Beyond Ellul, Reggio’s film explores the insanity of modernized life, the strange beauties within it, and the possible sources of fresh ideas in nature. A connection comes to mind again from Elaine Scarry’s On Beauty and Being Just (obviously, my favorite book of the summer). Somewhere in the neighborhood of page 29, Scarry makes the argument that beauty is so important for living well and with justice because beauty gives us the experience of being wrong and liking it. Natural beauty can do this same thing: cause us to realize that we’ve been profoundly wrong about life. When we stand in the wilderness of nature, we get to choose again whether we will be alive in person or by proxy – whether we will exist for the sake of our technology, or whether we will use it rightly in the service of others and the blessing of the earth. Koyaanistqatsi stands out to me so much because it brings me into contact with a different pace and horizon of life – the fast, the massive, the insane: these are all more so in this film, a hyper-reality of experience. But because of beauty, I desire this challenge instead of running from it in fear and escapism.
The whole movie has been posted to Youtube, but I don’t at all recommend watching it on any less than a large screen. Besides, product placement does not mix well with this film.
I’ve started to pay more attention to things Kevin Kelly is writing, especially on the “non-neutrality” of technology. His Technium is going to be a very important piece as we consider the issue of alternative futures and the imaginative visions driving those possible directions (in fact, the Technium project seems to be Kelly’s direct response to Kurzweil’s The Singularity is Near). The post that I’ve just been reading today is “Triumph of the Default” (June 22, 2009). Kelly is commenting on the hidden influence on users’ experience of technology as it comes from its makers loaded with biases and presumed ideals. I quote the posting at length here:
Systems are not neutral. They have natural biases. We tame the cascading choices we gain from accelerating technology by introducing small nudges — by deliberating embedding our own biases (also called a default) into the system here and there. We wield biases within inevitable technologies to aim them towards our common goals — increasing diversity, complexity, specialization, sentience, and beauty.

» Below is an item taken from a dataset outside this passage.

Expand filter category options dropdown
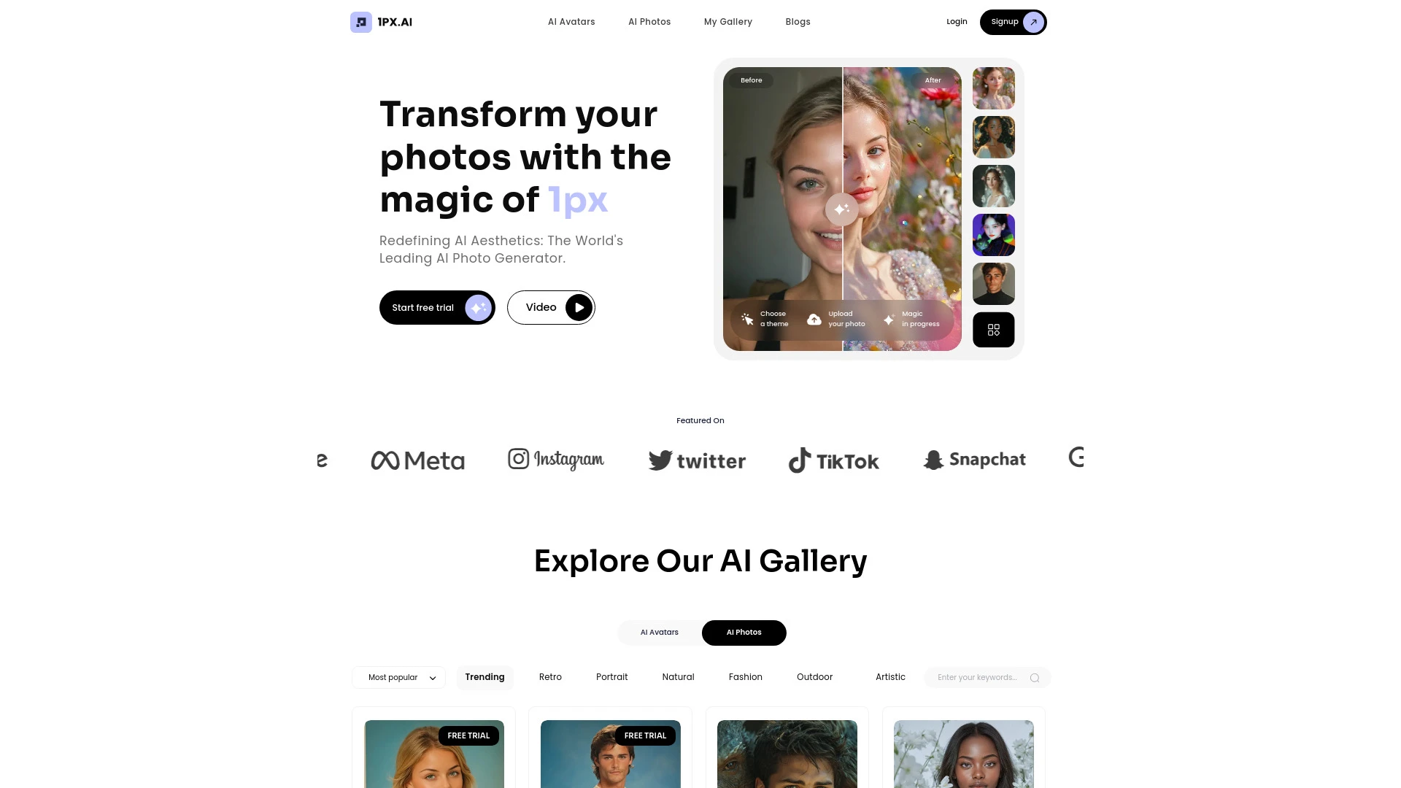Screen dimensions: 1401x788 (398, 677)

Defaults also remind us of another truth. By definition a default works when we — the user or consumer or citizen — do nothing. But doing nothing is not neutral, since it triggers a default bias. That means that “no choice” is a choice itself. There’s is no neutral, even, or especially, in non action. Despite the claims of many, technology is never neutral. Even when you don’t choose what to do with it, it chooses. A system acquires a definite drift and clear momentum from those inherent biases, whether or not we act upon them. The best we can do is nudge it.

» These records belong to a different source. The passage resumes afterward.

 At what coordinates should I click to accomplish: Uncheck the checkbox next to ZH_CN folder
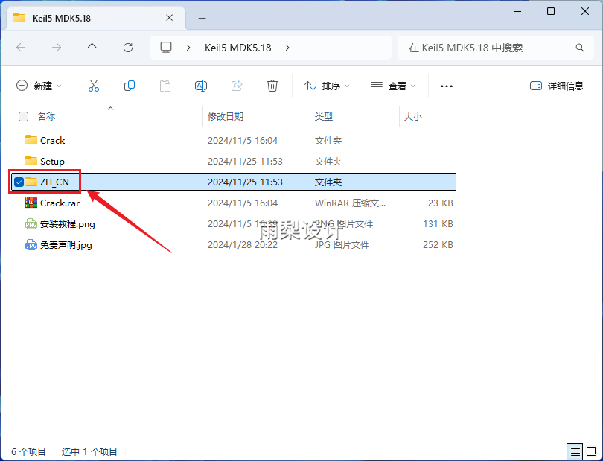point(18,181)
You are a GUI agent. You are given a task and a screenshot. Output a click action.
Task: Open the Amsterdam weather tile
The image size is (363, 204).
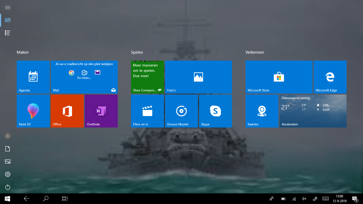313,111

I think it becomes obvious that our “defaults” as producers and artists – while not controlling the use or interpretation of our work – definitely carry implications to audiences. We want people to take it a certain way, even if that certain way is “to keep an open mind and not assume it only has one meaning.” This is one of many ways in which the presentation space – physical, acoustic, visual, etc. – profoundly influences audience experiences. Think of the difference between taking in a movie passively on a small laptop screen while simultaneously facebooking/twittering/youtubing around and actually taking the trek downtown to that little theater that plays the independent films on a huge screen with warm projected light beaming through always high-resolution analog film (thanks to Read Schuchardt from his thoughts on this topic). Each format “wants” something different from you – and your behavior as a viewer trends toward that demand, even or especially through inaction (as Kelly points out, on a more general basis). This relates directly to whether we will use technology as it is handed to us, or make something else out of it – whether we will shape the tool, or be shaped by it.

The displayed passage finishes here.